Topic: Family Business

Nathanial Antonelli

Date: 2007-06-16 12:13 EST
"Get off my turf, Antonelli." It was a sneer, a growl, from the shadowed man inside the limosine. "Go back to where you came from and take your brat with you." An envelope was shoved through the window at a slender man standing in the street. He was well dressed, dapper, in an armani suit and slick clean shoes. He had a mustache that curled just a little at the edges as it caught the light of the moon.

The alley was dark and it was cast in shadow— they were stark against the blue light that an almost full moon provided. The garbage cans that lined one wall were all overflowing— sanitation crews having been on strike now for a week. The smell was pungent, overpowering, a strong mix of old cabbage and dirty sox. It hung in the air like a fog, and colored the meeting.

"Those workers better start working tomorrow, or you're all dead." The shiny limo pulled off, splashing muddy water onto the pants and shoes of the man.

"Damnit." He cursed to himself. "Damnit, damnit, damnit." Kicking a pebble across the alley, he stuck his hands into his pockets and ambled off towards Old Towne and the West End. The envelope was long tucked into the inside pocket of his suit.

Nathanial Antonelli was in trouble.

He wasn't sure he wanted to leave. Home held nothing for him now— his father and brother both dead, and at least here he had a vague network of friends, connected men, people that would work with him, eat with him, drink with him.

Also, with leaving meant defeat and Antonelli's never lost.

It was war between him and the man in the limousine. Nate controlled the unions and the man the sanitation business. The longer the strike went on, the more money the man was losing. Nate kept his choke hold over territory. It was that simple. It was construction rights for the docks they were bickering over— families falling into financial ruin at their feet.

Neither cared.

The clicking of expensive shoes on the pavement and Nate disappeared into the crowd. As he moved through the dockside nighttime throng, he contemplated his next move. It seemed, to him, that he had all the power. No one was making money and the city was besieged.
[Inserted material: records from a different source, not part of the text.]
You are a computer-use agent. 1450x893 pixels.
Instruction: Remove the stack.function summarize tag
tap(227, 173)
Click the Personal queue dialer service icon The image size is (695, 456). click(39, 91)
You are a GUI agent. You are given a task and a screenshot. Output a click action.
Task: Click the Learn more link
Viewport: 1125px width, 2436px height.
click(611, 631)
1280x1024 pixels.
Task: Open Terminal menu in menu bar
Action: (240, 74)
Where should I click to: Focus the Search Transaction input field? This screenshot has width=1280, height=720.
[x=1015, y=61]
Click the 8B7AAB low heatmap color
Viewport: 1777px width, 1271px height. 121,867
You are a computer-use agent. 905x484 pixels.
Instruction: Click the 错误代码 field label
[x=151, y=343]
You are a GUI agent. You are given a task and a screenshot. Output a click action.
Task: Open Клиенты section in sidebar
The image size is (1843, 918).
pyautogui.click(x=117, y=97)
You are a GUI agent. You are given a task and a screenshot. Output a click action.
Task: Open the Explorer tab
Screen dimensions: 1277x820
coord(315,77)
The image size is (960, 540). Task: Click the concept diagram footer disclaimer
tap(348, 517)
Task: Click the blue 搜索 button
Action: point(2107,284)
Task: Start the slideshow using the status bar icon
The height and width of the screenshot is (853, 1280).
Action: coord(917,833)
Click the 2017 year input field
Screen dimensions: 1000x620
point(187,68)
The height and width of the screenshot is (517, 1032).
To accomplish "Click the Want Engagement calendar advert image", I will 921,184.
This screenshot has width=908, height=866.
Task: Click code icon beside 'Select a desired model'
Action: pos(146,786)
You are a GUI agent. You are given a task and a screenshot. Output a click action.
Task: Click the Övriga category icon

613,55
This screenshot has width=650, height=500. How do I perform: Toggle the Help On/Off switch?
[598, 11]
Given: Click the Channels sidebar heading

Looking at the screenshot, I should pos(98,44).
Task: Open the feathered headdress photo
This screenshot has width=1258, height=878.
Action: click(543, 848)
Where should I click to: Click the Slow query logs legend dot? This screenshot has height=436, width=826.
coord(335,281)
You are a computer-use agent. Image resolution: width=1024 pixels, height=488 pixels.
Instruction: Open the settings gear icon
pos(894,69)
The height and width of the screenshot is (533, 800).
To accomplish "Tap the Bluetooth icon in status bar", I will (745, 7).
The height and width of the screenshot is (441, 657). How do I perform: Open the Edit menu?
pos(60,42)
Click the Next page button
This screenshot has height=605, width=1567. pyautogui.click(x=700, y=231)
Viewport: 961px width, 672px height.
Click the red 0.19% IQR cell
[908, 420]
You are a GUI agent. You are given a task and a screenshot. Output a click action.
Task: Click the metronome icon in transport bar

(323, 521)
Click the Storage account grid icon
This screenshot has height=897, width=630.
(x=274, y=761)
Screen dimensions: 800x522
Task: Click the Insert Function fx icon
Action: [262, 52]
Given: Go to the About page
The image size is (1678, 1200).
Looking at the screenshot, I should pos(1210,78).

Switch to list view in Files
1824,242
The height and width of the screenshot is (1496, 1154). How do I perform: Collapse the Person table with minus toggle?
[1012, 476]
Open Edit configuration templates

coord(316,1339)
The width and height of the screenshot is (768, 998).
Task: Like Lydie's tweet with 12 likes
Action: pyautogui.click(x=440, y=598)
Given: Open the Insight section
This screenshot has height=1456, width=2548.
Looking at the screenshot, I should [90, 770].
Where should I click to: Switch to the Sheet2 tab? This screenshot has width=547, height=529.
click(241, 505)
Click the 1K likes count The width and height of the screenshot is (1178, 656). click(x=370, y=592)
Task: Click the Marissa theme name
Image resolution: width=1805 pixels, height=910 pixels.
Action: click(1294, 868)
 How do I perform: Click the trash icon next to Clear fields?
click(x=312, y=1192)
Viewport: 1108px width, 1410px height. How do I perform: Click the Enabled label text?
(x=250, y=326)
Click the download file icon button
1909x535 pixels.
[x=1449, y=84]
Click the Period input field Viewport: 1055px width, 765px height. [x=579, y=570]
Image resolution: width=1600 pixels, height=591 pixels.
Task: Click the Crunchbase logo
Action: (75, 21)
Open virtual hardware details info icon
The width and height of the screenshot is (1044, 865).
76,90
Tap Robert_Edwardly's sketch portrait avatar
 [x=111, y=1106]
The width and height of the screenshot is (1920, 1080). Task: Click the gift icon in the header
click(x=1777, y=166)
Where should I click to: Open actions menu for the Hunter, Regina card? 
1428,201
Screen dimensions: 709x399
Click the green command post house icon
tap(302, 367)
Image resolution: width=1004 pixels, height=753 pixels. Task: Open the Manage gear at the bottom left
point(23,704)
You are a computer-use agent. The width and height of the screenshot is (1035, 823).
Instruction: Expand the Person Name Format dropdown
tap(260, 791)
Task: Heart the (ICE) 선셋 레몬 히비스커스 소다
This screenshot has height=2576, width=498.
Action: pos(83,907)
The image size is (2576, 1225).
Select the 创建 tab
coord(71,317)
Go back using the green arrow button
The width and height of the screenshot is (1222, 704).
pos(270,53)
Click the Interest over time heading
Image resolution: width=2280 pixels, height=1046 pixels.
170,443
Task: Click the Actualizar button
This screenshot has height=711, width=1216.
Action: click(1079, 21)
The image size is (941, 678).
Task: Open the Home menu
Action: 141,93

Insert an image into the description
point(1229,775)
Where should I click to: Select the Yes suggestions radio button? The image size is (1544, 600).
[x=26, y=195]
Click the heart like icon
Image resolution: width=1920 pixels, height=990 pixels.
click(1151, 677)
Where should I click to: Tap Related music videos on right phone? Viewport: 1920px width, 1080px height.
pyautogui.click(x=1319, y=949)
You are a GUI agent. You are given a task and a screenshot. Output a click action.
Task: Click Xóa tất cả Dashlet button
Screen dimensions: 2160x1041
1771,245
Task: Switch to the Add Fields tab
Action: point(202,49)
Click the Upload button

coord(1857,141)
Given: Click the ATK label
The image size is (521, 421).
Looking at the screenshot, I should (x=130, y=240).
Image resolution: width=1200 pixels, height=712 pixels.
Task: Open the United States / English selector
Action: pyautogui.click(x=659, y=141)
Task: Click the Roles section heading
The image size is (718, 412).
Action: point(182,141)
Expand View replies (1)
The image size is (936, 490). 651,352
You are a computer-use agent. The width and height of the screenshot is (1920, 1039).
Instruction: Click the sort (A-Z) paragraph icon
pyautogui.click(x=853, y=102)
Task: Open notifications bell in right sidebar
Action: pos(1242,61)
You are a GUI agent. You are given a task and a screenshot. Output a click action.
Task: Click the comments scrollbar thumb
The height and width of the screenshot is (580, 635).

So why would he let up" Why would he stop"

And what he overlooked there was his fatal mistake.

Alain DeMuer

Date: 2007-06-19 16:21 EST
Alain sat in his office with his chair leaned as far back as it would go, feet on his desk nudging an empty glass that had held a double of whiskey moments ago. It was eight in the morning. His notepad was on his knee, and he was frowning at it.

Just when he thought Rhy'Din was in its metaphorical summer, things had heated up even more. Sanitation workers were on strike, and the sanitation business was reacting the way the detective thought it would - like it was under the thumb of mobsters. No one had been killed, but some socialist had his legs broken, and the union on strike wasn't too happy about that. Whatever resolved this issue, it wouldn't be too diplomatic.

A man from the sanitation business had come by with a business offer, to follow a guy. Alain had asked him a little bit, and the man (just a little too well-dressed, even for a businessman) had replied, "Just some dapper prick in Armani." He turned down the offer....but hung onto that piece of information.

Antonelli.

Alain grinned to himself, leaned forward, and refilled his glass. There wasn't much he could do, or wanted to do, about this....and not a thing to do about the orgy of fetishistic violence the West End had become....so why not just sit and drink?